I started following Justine Larbalestier's career when Jenny Davidson mentioned the Magic or Madness books on her blog, about three years ago. I loved the Magic or Madness trilogy, which takes place in contemporary New York and Sydney, mostly, but which has a sharp fantastical edge to it. I was hooked by her writing, so I started following her blog, which is one of the must-reads in YA blogging. (And, no, I'm not going to name the rest as I'm sure I'm missing some, but if you start with hers you'll find links to many of the others as well.) I was then able to get my hands on a copy of How to Ditch Your Fairy before it came out, and was equally pleased by it--equally, and in an entirely different way. Where Magic or Madness is, in places, dark and threatening, HTDYF is mostly pretty light; both, though, manage to weave fantasy into what feels a lot like realism. Magic exists in these worlds, but it's not what defines them.
I've just finished Larbalestier's latest, Liar, which is due out from Bloomsbury in October, and all I could say when I put the book down was, "wow." Really.
It's hard to review this book without giving too much away, and while I generally don't care much about spoilers, because I value rereading, I do think it would be unfair to give much away about this novel since it's not even out yet. And since figuring out what's going on in the novel is central to its many pleasures.
So here's what I can say. Micah Wilkins is a liar. And yet she is also the narrator of this novel, and I think in the end she's a pretty reliable one. Except when she isn't--but she always tells us when she isn't. So then again in the end she is. And she lies because she has a secret, a secret that's not hers alone, a secret that she can't reveal. Though eventually she does. Maybe.
But she's got a big problem. Her boyfriend is missing--actually, dead--and the police seem to think that maybe she has something to do with it. She tells them what she can, and she tells us what she can't tell them. And that's where the novel really takes off, for me. Because how does someone who's been lying all her life keep the lies straight from the truth? How could we tell? What does it mean, anyway, to tell the truth if the truth is unbelievable--if, in other hands, it might seem more like a lie? Or if it's--yes, I think this is where we have to go--a fiction?

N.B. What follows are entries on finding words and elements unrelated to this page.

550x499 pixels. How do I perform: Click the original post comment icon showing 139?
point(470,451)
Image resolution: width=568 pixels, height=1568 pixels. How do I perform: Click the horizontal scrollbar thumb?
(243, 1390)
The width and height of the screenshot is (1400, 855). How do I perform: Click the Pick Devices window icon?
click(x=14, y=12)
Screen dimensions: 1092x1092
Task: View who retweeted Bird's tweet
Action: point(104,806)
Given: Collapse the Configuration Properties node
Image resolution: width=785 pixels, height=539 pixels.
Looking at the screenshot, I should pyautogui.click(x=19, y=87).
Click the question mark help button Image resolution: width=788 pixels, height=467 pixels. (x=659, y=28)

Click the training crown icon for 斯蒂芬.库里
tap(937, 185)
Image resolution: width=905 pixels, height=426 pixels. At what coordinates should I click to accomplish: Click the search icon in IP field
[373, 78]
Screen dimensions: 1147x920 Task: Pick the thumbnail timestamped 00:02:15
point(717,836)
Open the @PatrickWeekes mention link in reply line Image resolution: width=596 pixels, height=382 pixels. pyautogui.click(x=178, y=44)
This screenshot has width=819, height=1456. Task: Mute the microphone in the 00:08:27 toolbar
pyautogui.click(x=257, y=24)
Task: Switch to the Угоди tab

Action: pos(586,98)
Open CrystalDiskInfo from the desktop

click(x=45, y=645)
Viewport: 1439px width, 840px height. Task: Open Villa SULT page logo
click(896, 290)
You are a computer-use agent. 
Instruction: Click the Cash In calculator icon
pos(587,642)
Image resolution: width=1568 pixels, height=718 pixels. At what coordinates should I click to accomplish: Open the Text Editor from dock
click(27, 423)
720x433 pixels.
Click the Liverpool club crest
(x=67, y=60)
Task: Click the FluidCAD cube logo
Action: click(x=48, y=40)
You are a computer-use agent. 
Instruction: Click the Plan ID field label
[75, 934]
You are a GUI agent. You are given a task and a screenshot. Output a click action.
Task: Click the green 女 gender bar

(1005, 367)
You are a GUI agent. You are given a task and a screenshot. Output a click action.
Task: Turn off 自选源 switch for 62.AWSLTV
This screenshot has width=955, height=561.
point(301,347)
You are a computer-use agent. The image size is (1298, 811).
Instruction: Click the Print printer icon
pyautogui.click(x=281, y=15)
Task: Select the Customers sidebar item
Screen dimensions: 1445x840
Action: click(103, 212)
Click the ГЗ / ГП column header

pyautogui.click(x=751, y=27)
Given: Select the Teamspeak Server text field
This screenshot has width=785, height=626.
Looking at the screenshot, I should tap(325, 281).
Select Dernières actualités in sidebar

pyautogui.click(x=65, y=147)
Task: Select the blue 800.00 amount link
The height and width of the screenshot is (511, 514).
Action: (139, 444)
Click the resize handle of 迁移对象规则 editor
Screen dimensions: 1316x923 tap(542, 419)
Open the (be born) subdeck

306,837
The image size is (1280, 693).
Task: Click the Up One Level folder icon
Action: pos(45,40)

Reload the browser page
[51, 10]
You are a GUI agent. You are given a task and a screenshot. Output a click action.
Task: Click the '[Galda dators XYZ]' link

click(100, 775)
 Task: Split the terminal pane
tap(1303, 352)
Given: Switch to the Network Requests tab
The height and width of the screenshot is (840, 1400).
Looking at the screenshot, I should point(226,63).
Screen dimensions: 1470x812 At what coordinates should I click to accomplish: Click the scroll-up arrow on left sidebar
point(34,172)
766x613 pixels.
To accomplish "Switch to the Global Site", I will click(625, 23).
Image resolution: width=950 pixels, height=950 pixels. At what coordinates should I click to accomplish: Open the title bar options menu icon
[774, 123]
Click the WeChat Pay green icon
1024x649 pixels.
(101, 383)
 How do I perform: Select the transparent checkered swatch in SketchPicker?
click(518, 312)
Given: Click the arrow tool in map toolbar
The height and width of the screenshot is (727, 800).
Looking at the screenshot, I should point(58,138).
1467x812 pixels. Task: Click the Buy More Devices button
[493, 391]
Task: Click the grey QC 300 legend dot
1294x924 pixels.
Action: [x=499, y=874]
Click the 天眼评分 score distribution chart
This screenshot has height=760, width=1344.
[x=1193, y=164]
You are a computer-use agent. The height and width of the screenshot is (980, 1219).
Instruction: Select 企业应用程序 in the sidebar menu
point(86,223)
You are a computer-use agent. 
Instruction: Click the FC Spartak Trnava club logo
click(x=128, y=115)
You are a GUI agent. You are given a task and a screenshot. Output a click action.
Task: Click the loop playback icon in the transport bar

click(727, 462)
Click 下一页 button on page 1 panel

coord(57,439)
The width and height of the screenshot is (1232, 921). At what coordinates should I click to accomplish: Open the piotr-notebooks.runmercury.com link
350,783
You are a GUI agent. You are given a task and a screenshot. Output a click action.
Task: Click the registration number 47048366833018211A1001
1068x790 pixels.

While I might be making this sound like some kind of postmodern metafiction (and while at some level I think it is), Liar is also a compulsively readable mystery. The fact that the detective may know more than she's telling us keeps us guessing throughout. Set in a recognizably contemporary New York City, in an "alternative" private high school where the teachers go by their first names and the students still don't fully trust them, Liar is about family bonds and family stories, about love and desire and need. I couldn't put it down. Trust me.